ドイツの研究者事情

 ドイツ生活も早、7ヶ月が過ぎようとしています。あと5ヶ月。やばいです。実験うまくいってない。

 こないだリジェクト食らった論文は放置状態で、次の論文に取り掛かっておりましたが、それも第一稿が完成し、共著者にコメントをもらっているところです。英文校正出して来月頭には投稿しようと思います。

 さて、今回はドイツの研究者事情について、お話ししましょう。どんだけ不安定なんだ、といった状況です。

 ドイツでは博士を取った後、ポスドクでしばらく食いつなぐのがほぼ一般的です。これは、日本でも同じなのですが、ドイツでは基本一契約が二年単位。一回目、二回目と二年ごとに数えられるほど安定して二年単位みたいです。中にはフルポスドクの50%の給料で18ヶ月契約なんていう不規則な場合もあります。下手すると10%の給料なんてのもあるみたい。保険を継続することが手続き上重要とのことです。

 いずれは安定したパーマネントポジションを狙っているのですが、これが非常に少ない。日本では最小単位の教育グループで、教授3、准教授2、講師1、助教1などで構成され、講師以上はパーマネント、助教は五年の任期付きなどが多いと思います。助教が任期付きというのはある意味形だけで、五年以内に講師にあげてパーマネント化する前提で、研究以外の雑用(教育、大学運営)に従事してもらいます。これが、ドイツですと、教授1、以下すべて任期付きの科学研究者。彼らには教育デューティーあり、さらに組織運営会議の構成員であることが多いようです。すなわち日本で言うところの准教授以下はすべて任期付きということです。教授は一人。うーん、パーマネントは狭き門である。なので、50歳間際でも任期付きの科学研究者なんてザラです。

 さらに、最近ではドイツでも学長とかディレクターの権限が増大し、かつての学科や学部による民主的な話し合いの場が瓦解しているそうです。ポジションはトップの意向でいかようにも他の学部や学科に付け替えられるという。恐ろしいことです。例えば、組織のトップがよりお金の取りやすい海洋資源および探査技術の工学系へ大学や研究所の構成を変えようと思えば変えられます。それはそれでよいことかもしれませんが、そのために優秀な理学系の研究者が切られることが実際に起こっております。

 それは、さぞかし大変だろうと日本人的には思うのですが、意外とさっぱりしている感じです。たくましい。ひとつには、日本よりも失業保険が充実していることが大きな助けになっているようです。ドイツでは失業保険が1年間フルでもらえて、2年後も80%、3年後に50%と結構長々と保証されているとのことです。
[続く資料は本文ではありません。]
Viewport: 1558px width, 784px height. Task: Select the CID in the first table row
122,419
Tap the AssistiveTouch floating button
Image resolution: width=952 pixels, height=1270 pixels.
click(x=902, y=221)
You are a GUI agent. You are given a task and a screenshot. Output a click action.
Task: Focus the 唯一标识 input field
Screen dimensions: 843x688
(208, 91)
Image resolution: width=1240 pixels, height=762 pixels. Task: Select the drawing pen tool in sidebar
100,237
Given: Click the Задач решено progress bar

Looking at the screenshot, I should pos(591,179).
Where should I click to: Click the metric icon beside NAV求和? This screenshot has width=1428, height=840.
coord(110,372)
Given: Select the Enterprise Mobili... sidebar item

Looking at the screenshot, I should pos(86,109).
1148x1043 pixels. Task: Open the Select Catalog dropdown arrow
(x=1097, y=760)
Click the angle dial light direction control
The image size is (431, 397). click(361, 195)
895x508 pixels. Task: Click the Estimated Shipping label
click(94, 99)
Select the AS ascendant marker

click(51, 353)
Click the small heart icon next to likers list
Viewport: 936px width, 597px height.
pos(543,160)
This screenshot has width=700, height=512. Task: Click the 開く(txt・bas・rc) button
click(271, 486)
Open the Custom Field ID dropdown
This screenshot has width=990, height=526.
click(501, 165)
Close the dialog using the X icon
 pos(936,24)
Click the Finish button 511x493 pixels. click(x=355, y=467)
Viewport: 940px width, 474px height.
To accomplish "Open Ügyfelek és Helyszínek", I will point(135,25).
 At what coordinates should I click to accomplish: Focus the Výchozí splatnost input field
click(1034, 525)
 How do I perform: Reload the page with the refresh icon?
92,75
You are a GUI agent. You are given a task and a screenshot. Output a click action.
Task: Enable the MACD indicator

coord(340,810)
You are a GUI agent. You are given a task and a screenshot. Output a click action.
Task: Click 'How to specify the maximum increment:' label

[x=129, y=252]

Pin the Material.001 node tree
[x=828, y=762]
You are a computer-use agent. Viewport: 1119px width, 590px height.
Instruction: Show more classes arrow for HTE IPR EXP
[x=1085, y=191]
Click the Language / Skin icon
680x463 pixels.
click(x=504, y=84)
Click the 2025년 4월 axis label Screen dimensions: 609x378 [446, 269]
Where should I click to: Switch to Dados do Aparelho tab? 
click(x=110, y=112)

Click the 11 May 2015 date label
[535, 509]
もう一つは、多くのポジションが流動的なので、次のポジションも見つけやすいようです。ただし、自分の思いの通りにならないことばかりですし、いつまでも不安定であることには違いありません。そのような中で、何か一つのことを深くしていこうとする壮年期を逃すと、もう一流にはなれない。新しい異なる分野でこれまでのことを生かそうとし続けるよっぽどのアイデアが必要です。運もあるし、能力も必要ですね。年をとればとるほど難しくなる。

 若いうちにこの競争に打ち勝たなければ、なかなか芽は出ないでしょう。先日ノーベル賞を取られた日本人の言葉が思いやられます。彼がノーベル賞ネタにたどり着いたのは40代前半だったでしょうか?それまであまり論文も書かなかったみたいですし。だがしかし、そのために限りある予算を潤沢に振る舞う余裕は今やどこにもないのでしょう。